▸ **What you are asked to do**:
Retype only the lines running from the beginning of the entries below to the line with "This screenshot has height=256, width=384.", both included. Do not include pictures.

▸ **Record set**:
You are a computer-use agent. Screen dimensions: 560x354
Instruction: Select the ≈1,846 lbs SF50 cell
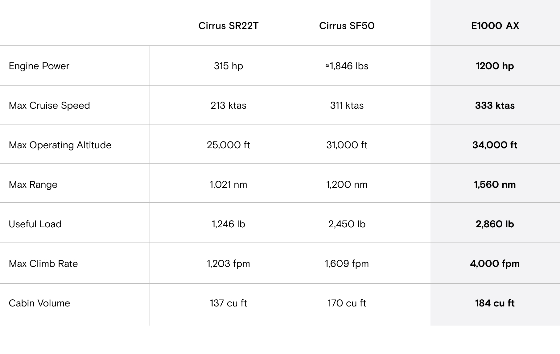[x=347, y=66]
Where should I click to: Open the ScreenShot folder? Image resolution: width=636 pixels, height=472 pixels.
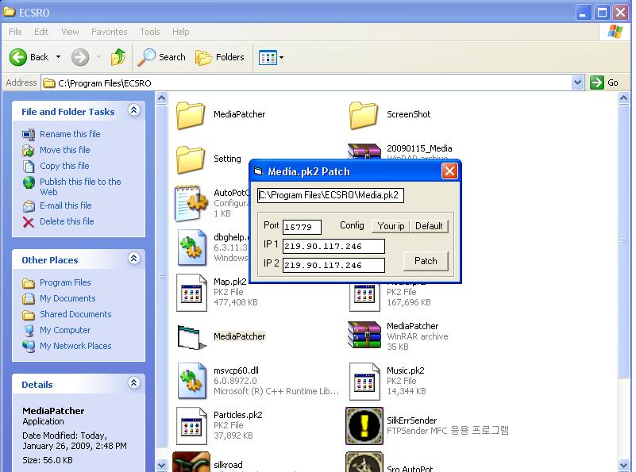[x=364, y=115]
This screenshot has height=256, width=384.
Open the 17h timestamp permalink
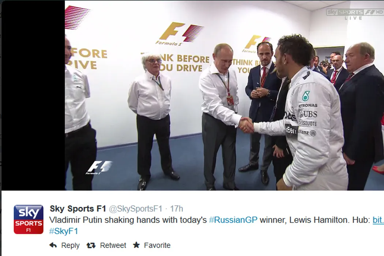(x=176, y=209)
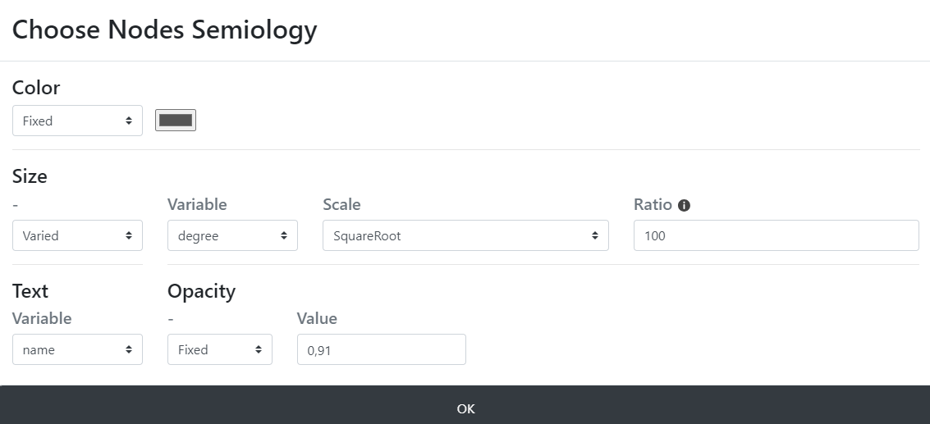This screenshot has height=424, width=930.
Task: Open the Size mode dropdown showing Varied
Action: 78,235

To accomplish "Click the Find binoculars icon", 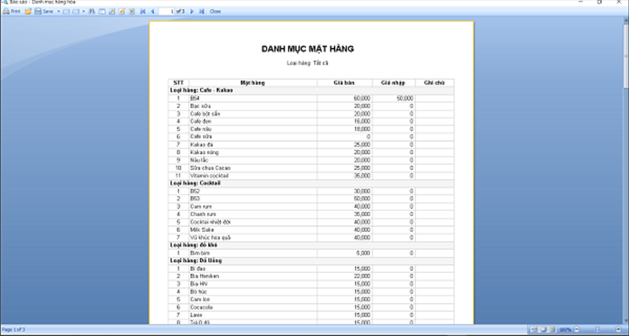I will 92,12.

▸ **Answer to this problem**:
You are a computer-use agent. Screen dimensions: 560x354
Instruction: Select the ≈1,846 lbs SF50 cell
[x=347, y=66]
Where should I click to: Open the ScreenShot folder? Image resolution: width=636 pixels, height=472 pixels.
[x=364, y=115]
This screenshot has height=256, width=384.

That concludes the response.